他趴在冷漠的背上,左忍右忍,还是没忍住,哇的一声,张开嘴直接吐了。
冷漠太嫌弃他了,强忍难闻的味道,穿着被沾污的衣服施展轻功,以更快的速度朝七王府飞去。
如果真的要对冷漠的这次服务态度做一个评价的话,孙远肯定给他打零分,太过分了,刚到了七王府的门口,没等他反应过来,直接把他从背上摔到地上。

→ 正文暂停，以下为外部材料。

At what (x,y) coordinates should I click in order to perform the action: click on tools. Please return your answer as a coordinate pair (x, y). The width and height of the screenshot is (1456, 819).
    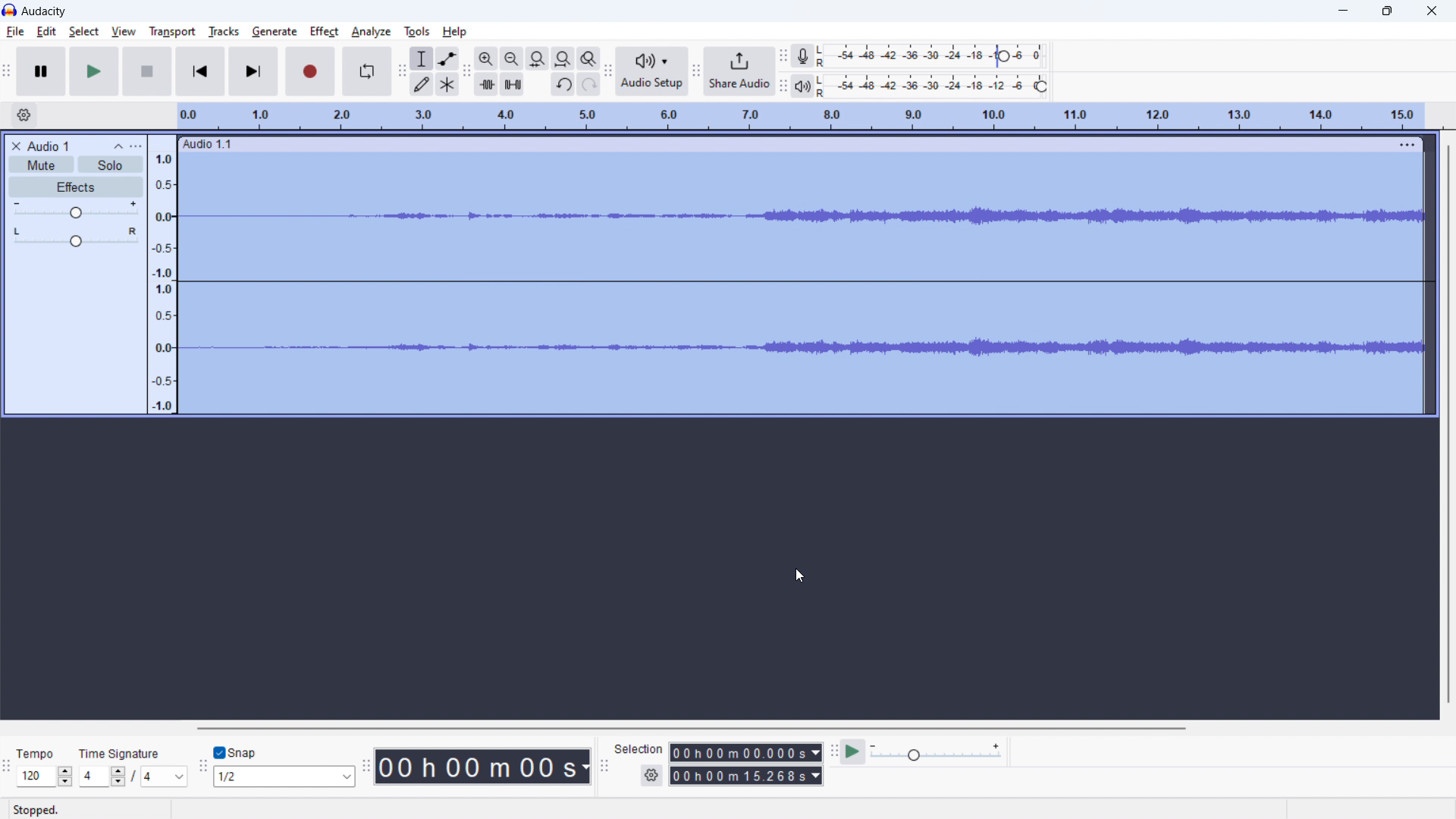
    Looking at the image, I should click on (417, 32).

他只是一个大夫,又不会武功,再加上又不年轻了,这一觉摔得好痛。
更让他生气的还在后面,冷漠把他从背上摔下来后,根本没看他一眼,头也不回地朝七王府里走去。
孙远叹了口气,理了理衣袖。跟着朝七王府里走去。
他刚走进去,就有一个丫鬟模样打扮,整个人的气质却比普通丫鬟要好很多的丫鬟出现在他面前,“孙大人,这边请。”
等孙远真的站到端木亦尘的床边,看到半躺在床上的端木亦尘,才知道他的猜测一点都没错。
看向迟静言时,眼底闪过一句话,七王妃威武,要么不出手,只要出手,必定招招制敌,看七王爷服帖的样子,只怕不管再发生任何事,他都不会擅自做主。
能把七王爷驯的如此服帖,放眼这世间,也唯有七王妃。
迟静言的样子很是风尘仆仆,有几缕发丝掉下发鬓,耷拉在肩头,她丝毫没在意,随意捋了下,就对孙远说:“孙大人,辛苦你了,务必要帮七王爷研制出解药!”
孙远觉得压力好大,端木亦靖和林絮儿的解药要没研制出来,现在又多了个七王爷。
他这大半辈子,几乎一直是在和后宫女子打交道,知道她们为了各自的目的,比如皇帝的宠爱,在后宫的地位,很多时候,的确是无所不用其极。
他是亲眼看到过范美惠和费灵玉在暗地里的较真,对范美惠偷换走端木亦靖,又在他身上下了这么多年的毒,还算可以理解。
相对端木亦靖的毒来说,端木亦尘身上中的毒,他就难理解很多,端木亦尘是先帝宸妃亲生,为什么她要对亲生儿子下毒手。
这些事,当中牵涉太多,再说了,也不是他一个太医要弄明白的事,只管做好他的分内之事就好。
孙远已经替端木亦尘初步诊断过,正是因为没有治本的办法,端木亦尘才会暂时离开迟静言。
孙远从诊箱里拿出诊木,再一次仔仔细细地把端木亦尘的脉,似乎遇到了什么难题,从从次诊脉,他用了很长时间不说,收回手的时候,眉心还皱成了一个大大的川字。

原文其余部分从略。